Reviewing mysteries is tough. One has to be careful not to spoil the story for others, and yet often the very issue I would want to address in my review is directly related to the big reveal in the story. I will do my best not to spoil A Study in Scarlet for others while trying to convey my concerns with it.
A Study in Scarlet, published in 1887, is the first Sherlock Holmes mystery. The reader sees Holmes through the eyes of Dr. John H. Watson, a medical doctor who was injured in military service and finds himself alone in London trying to get back on his feet. A chance meeting with an old schoolmate leads to Watson’s introduction to Holmes. Both men are looking for affordable housing and might be able to share accommodations. Watson’s friend, before taking him to meet Holmes, warns him that Holmes is brilliant but rather eccentric. No one seems to know what the object of Holmes’ course of study is. He seems ignorant of and uninterested in things like philosophy, literature and politics, but he is a brilliant chemist and quite good at anatomy.
His studies are very desultory and eccentric, but he has amassed a lot of out-of-the-way knowledge which would astonish his professors.
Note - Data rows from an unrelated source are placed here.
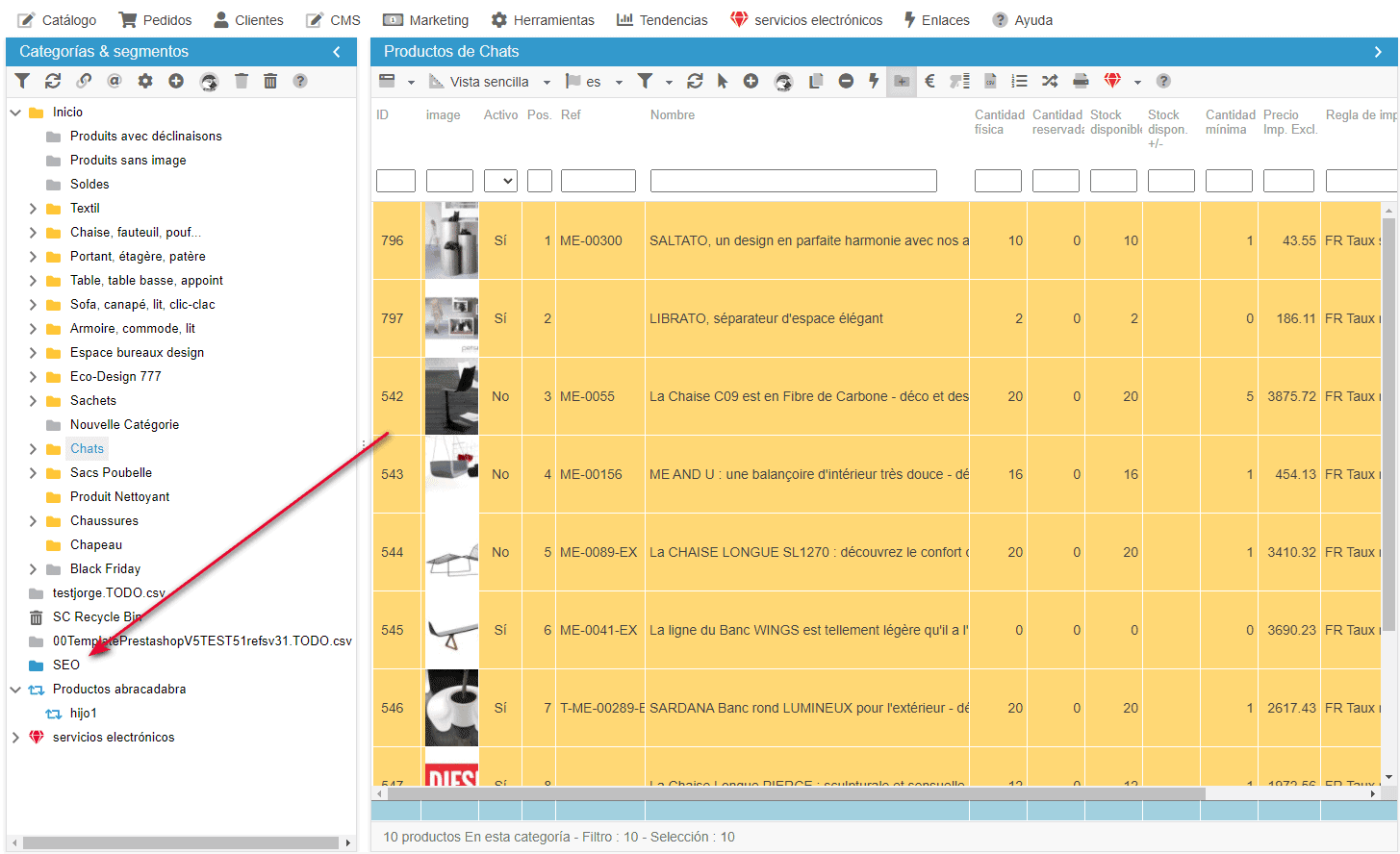The image size is (1400, 854).
Task: Click the euro price icon in the products toolbar
Action: click(929, 82)
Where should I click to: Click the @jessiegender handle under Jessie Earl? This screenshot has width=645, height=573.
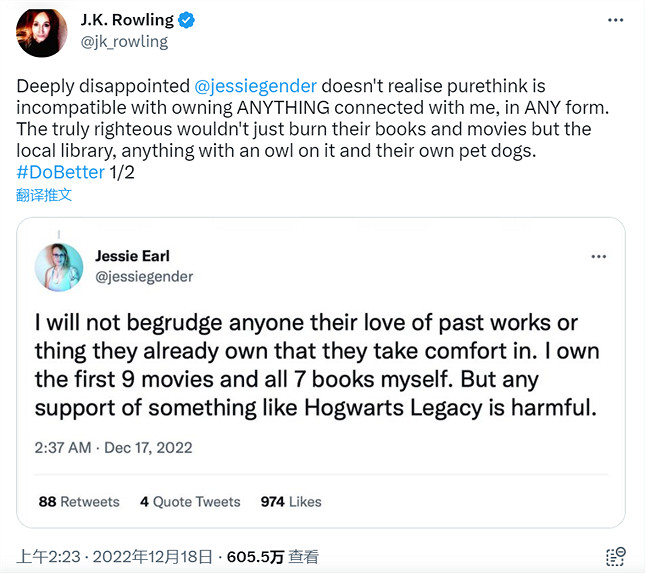click(x=144, y=276)
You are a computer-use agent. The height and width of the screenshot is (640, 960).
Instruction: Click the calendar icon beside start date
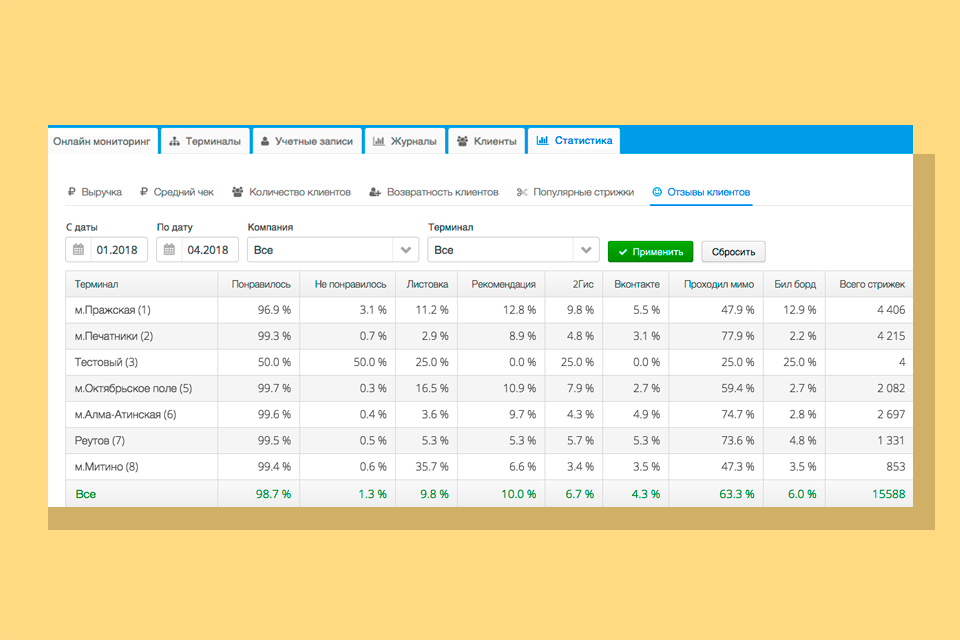pos(79,250)
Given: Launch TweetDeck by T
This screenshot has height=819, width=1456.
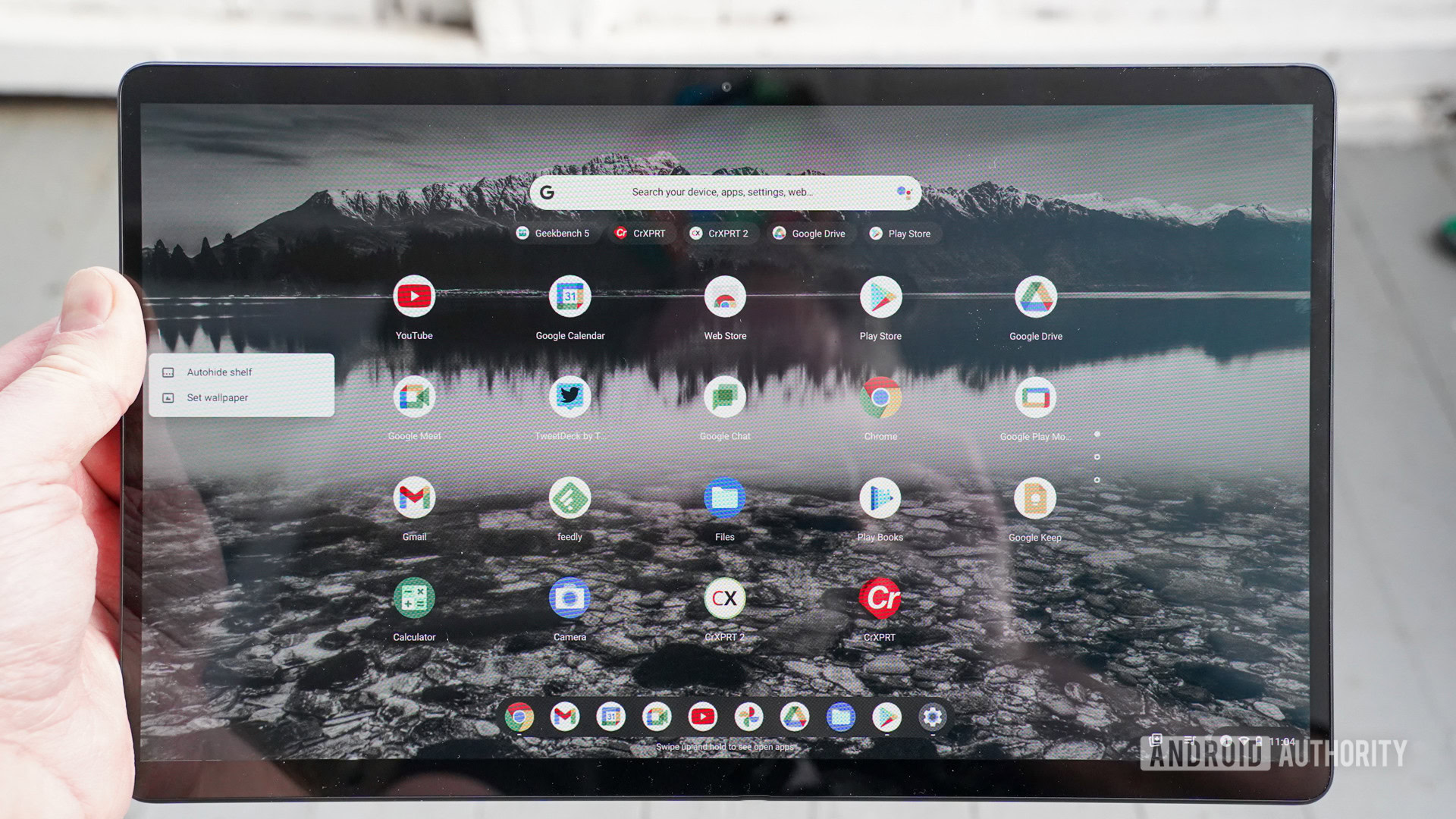Looking at the screenshot, I should (569, 398).
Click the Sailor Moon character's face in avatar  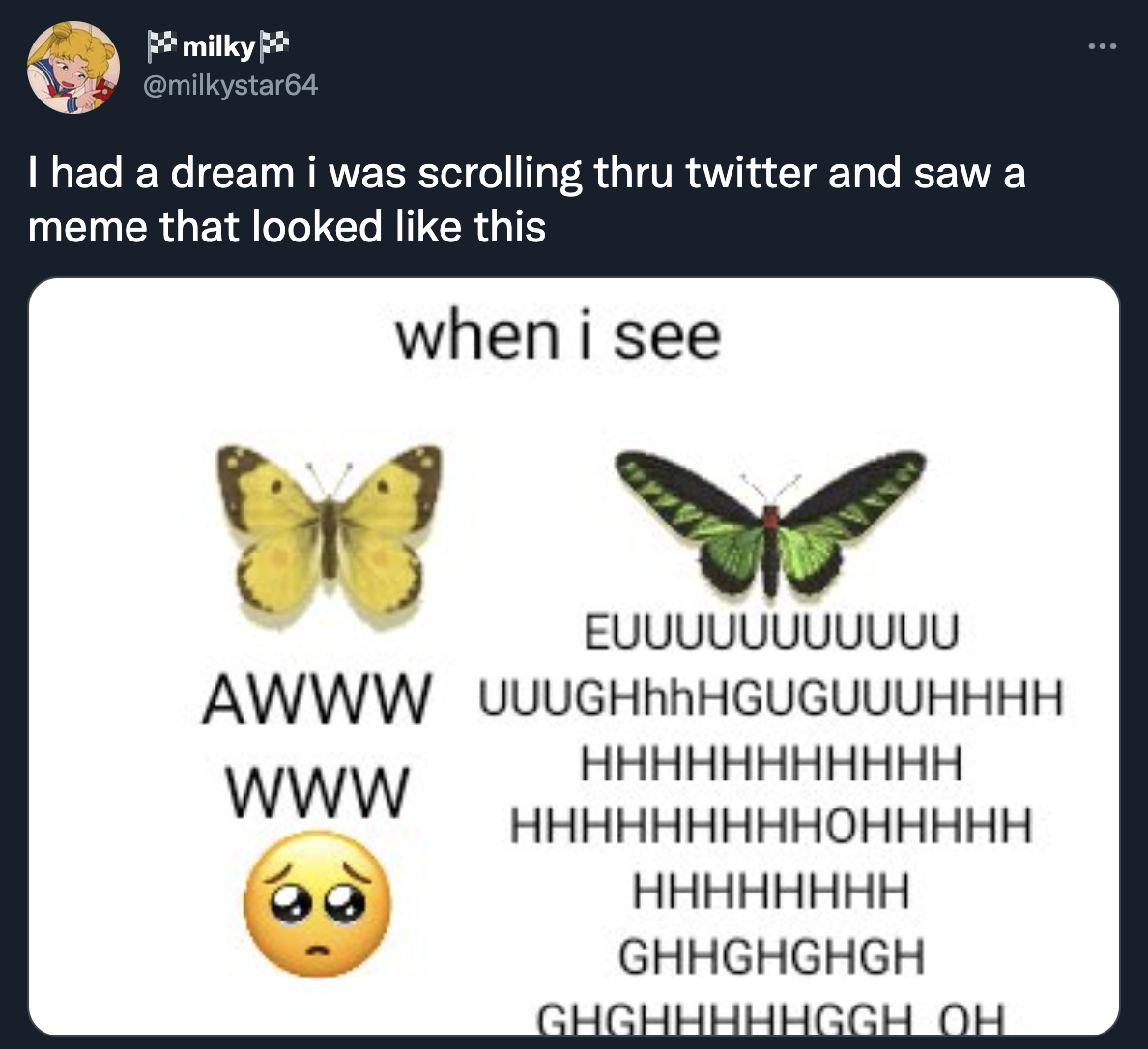tap(68, 70)
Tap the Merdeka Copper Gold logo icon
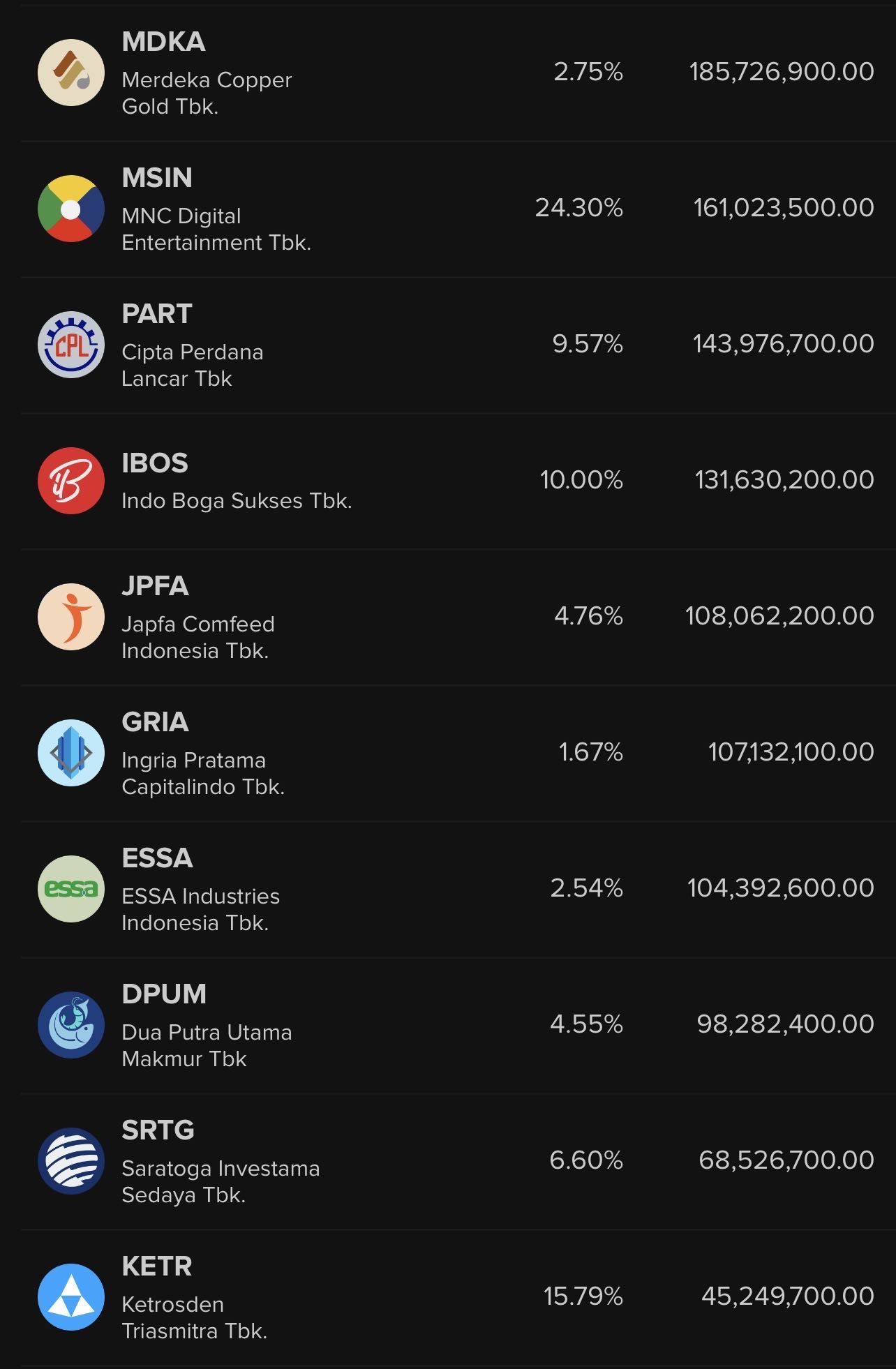The width and height of the screenshot is (896, 1369). pyautogui.click(x=71, y=73)
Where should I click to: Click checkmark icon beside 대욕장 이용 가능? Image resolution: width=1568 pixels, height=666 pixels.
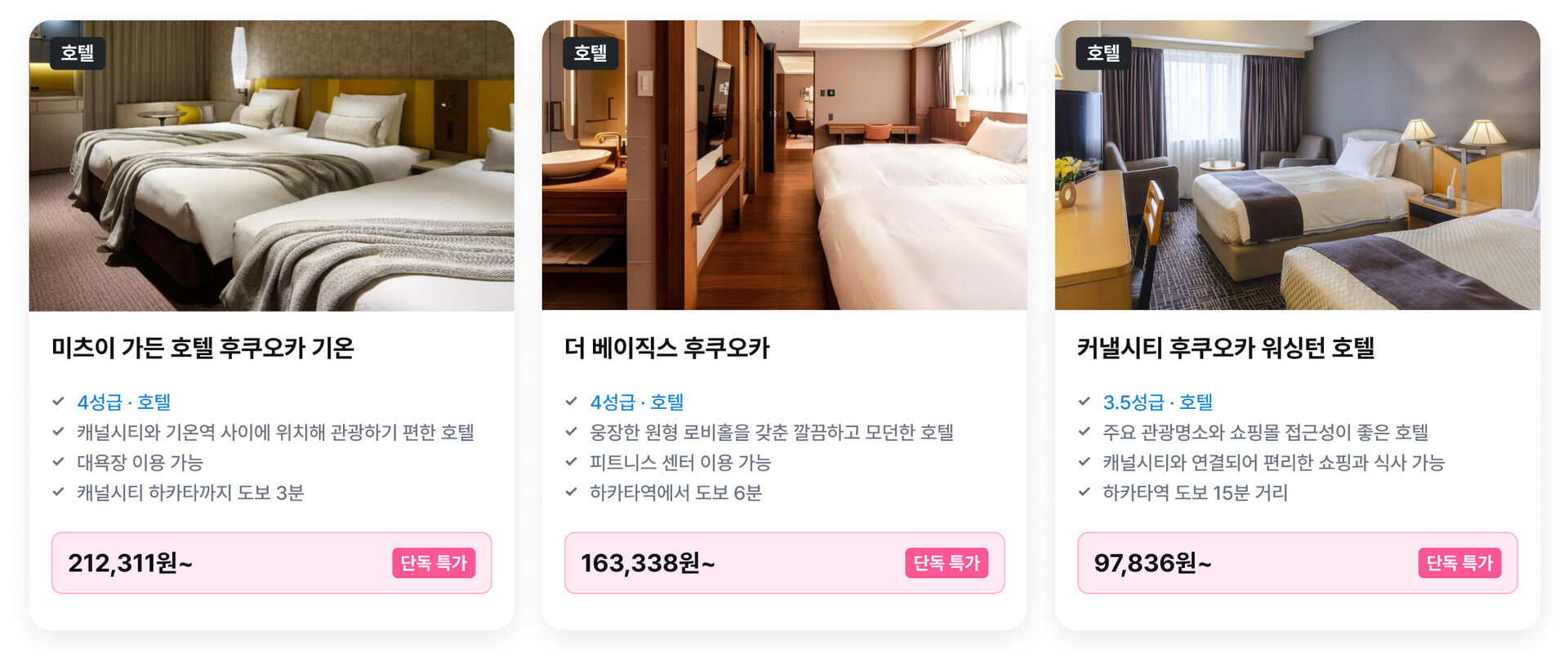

The beginnings of a beautiful relationship occur when Watson and Holmes agree to move in together at 221B Baker Street. Watson is both fascinated by and skeptical of Holmes, at least initially. He sees that Holmes has a wide and diverse circle of acquaintance and eventually learns that Holmes is a consulting detective. He uses his formidable powers of observation and analysis to help other detectives and private investigators solve their cases. He gets paid for his services but does not publicly receive recognition for his work, a matter of some annoyance to Holmes.
Among those who turn to Holmes for assistance with their work are two Scotland Yard detectives, Lestrade and Gregson. When Holmes receives an urgent communication from Gregson regarding a murder, Holmes and Watson report to the scene of the crime. Watson observes Holmes as he carefully analyzes the grounds outside the house where the murder occurred, then every inch of the room in which Enoch J. Drebber died, then the body itself. While there is blood in the room, there is no physical harm to the body. A woman’s wedding ring is found and a book with the name Stangerson in it. Gregson and Lestrade are amazed and perhaps skeptical when Holmes is able to make a series of deductions immediately about the murderer. As they pursue their own investigations, Holmes will use urchins who live on the streets, known as “street Arabs,” to help him track down his man. It’s not long before Holmes has found the perpetrator, but Watson and the reader still don’t know the reason for Enoch J. Drebber’s death.
Part 2 of A Study in Scarlet is the backstory on the murderer, an account of how his motives developed. The story is quite detailed and involves multiple characters. This is also the part of the novel that I find problematic. While the logic of it holds together, and it is a thrilling story, I believe it is also based on popular misconceptions of a group of people whom I won’t name. As I read this part of the novel, I wondered how historically accurate it was. After searching about for a bit, I discovered that I am not the only one with this question, and that Doyle presented a widely accepted, sensational and inaccurate picture of this particular community of people. Oddly enough, this same group of people were featured briefly in the last book I reviewed, again in a less than flattering light.
Overall, A Study in Scarlet is an entertaining read. It moves along at a brisk pace, and our main characters Holmes and Watson are intelligent and provocative. Their relationship and its development is every bit as interesting as the mystery they unravel. I can understand why they have enjoyed such devoted readership for well over 100 years.